Escreve a continuação do texto sobre a indústria cultural, começando logo após a última frase apresentada.

**Excerto da fonte:**
'''

Há, a cultura! (da omnipotência à impotência)
A arte leve é a má consciência social da arte séria. A pior maneira desta antítese é reconciliar e absorver a arte leve na arte séria ou vice-versa.
Mas é isto que faz a indústria cultural. A excentricidade do circo, do museu de cera relativamente à sociedade é tão penosa para ela como a de Schonberg e Karl Kraus. O que é significativo não é a incultura, a burrice e a impolidez nua e crua. O refugo de outrora foi eliminado pela indústria cultural graças à sua própria perfeição, graças à proibição e à domesticação do diletantismo. O que é novo é que os elementos irreconciliáveis da cultura, da arte e da distração se reduzem mediante a sua subordinação ao fim de uma única forma falsa: a totalidade da indústria cultural. Ela consiste na repetição. O facto de que as inovações características não passem de aperfeiçoamentos da produção em massa não é exterior ao sistema. […]
A indústria cultural é a indústria da diversão. O seu controlo sobre os consumidores é mediado pela diversão. […] A sua ideologia é o negócio. A verdade em tudo isto é que o poder da indústria cultural provém de produzir necessidades. A diversão é o prolongamento do trabalho sob o capitalismo tardio.

'''

**Registos de dados armazenados:**
'''

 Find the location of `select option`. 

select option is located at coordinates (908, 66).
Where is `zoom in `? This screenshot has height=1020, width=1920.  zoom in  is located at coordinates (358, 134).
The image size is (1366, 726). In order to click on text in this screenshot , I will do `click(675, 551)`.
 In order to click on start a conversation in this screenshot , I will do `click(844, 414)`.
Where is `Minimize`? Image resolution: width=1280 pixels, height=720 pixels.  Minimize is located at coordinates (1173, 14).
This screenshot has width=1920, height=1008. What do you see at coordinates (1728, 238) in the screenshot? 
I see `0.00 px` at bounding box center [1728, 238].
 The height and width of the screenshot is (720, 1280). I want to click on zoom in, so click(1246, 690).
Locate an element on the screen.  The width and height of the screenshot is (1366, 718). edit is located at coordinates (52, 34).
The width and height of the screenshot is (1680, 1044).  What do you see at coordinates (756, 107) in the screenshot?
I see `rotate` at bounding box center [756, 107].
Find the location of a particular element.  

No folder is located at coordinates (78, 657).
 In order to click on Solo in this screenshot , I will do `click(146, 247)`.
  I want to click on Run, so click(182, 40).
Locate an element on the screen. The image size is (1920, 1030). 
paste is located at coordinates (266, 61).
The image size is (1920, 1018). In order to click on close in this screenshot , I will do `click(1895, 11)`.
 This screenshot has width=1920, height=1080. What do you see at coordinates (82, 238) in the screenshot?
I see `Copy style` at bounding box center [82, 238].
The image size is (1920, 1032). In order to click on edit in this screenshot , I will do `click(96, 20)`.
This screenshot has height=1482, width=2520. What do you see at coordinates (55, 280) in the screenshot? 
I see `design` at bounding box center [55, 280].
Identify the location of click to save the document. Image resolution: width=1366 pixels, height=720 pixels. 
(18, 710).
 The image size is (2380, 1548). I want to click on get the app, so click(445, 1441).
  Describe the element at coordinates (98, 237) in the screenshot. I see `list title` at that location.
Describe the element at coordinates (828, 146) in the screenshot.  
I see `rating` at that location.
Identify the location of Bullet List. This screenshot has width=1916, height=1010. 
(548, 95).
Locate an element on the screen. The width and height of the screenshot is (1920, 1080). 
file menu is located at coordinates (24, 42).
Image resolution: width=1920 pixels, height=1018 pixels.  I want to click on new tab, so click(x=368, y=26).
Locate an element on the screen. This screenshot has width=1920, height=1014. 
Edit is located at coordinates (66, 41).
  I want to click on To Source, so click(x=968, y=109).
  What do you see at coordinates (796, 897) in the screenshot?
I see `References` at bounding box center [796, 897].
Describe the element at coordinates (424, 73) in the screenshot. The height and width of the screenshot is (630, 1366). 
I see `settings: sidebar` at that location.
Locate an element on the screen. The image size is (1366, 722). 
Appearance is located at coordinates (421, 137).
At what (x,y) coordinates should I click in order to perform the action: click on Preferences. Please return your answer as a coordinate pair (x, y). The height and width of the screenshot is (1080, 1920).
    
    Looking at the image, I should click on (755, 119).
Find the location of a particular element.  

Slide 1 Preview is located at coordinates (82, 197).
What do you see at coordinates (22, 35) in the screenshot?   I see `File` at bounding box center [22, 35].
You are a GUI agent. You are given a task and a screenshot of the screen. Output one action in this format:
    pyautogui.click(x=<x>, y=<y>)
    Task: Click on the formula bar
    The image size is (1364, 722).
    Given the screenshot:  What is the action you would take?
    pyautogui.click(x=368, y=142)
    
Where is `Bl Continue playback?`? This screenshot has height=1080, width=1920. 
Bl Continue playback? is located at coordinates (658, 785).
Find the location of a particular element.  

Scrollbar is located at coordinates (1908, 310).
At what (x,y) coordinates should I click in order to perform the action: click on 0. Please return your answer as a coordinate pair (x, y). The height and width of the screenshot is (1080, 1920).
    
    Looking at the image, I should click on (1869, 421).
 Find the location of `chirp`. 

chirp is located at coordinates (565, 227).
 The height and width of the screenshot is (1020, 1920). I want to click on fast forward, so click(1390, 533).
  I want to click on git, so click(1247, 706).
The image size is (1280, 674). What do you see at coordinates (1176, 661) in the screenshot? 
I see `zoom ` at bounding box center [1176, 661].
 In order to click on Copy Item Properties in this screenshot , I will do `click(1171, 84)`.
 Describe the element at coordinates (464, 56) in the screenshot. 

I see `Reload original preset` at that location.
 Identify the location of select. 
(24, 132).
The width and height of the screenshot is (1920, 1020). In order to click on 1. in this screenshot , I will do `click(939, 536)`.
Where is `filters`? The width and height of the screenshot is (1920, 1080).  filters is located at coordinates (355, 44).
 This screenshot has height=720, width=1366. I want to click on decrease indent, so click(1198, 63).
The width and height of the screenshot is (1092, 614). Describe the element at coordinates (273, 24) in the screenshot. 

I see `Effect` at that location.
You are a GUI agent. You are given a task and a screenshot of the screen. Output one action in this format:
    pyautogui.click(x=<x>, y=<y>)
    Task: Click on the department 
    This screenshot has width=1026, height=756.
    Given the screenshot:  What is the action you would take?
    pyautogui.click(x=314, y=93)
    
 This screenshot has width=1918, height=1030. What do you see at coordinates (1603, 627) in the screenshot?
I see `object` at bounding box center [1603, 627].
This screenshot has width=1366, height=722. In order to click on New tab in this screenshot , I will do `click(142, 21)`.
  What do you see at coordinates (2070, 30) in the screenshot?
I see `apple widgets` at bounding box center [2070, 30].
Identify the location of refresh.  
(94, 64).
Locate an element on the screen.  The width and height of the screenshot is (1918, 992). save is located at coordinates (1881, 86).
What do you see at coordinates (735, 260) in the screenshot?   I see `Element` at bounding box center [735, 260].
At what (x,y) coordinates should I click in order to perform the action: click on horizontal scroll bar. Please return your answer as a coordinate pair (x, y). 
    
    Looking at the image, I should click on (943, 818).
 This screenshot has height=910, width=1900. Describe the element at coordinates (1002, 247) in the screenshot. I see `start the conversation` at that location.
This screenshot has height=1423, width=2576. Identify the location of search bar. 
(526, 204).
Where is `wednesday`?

'''

**Resolução:**
Ela é procurada por quem quer escapar ao processo de trabalho repetitivo, para se por de novo em condições de enfrentá-lo. Mas, ao mesmo tempo, o trabalho repetitivo atingiu um tal poderio sobre a pessoa no seu lazer e sobre a sua felicidade, que determina tão profundamente a produção das mercadorias destinadas à diversão, que esta pessoa não pode mais perceber outra coisa senão as cópias que reproduzem o próprio processo de trabalho. O pretenso conteúdo não passa de uma fachada desbotada; o que fica gravado é a sequência automatizada de operações padronizadas. Ao processo de trabalho na fábrica e no escritório só se pode escapar adaptando-se a ele durante o ócio. Eis aí a doença incurável de toda a diversão.
Theodor W. Adorno e Max Horkheimer, Dialéctica do Esclarecimento – Fragmentos Filosóficos, pp 112,113, trad. Guido Antonio de Almeida. Zahar Edições, 2006.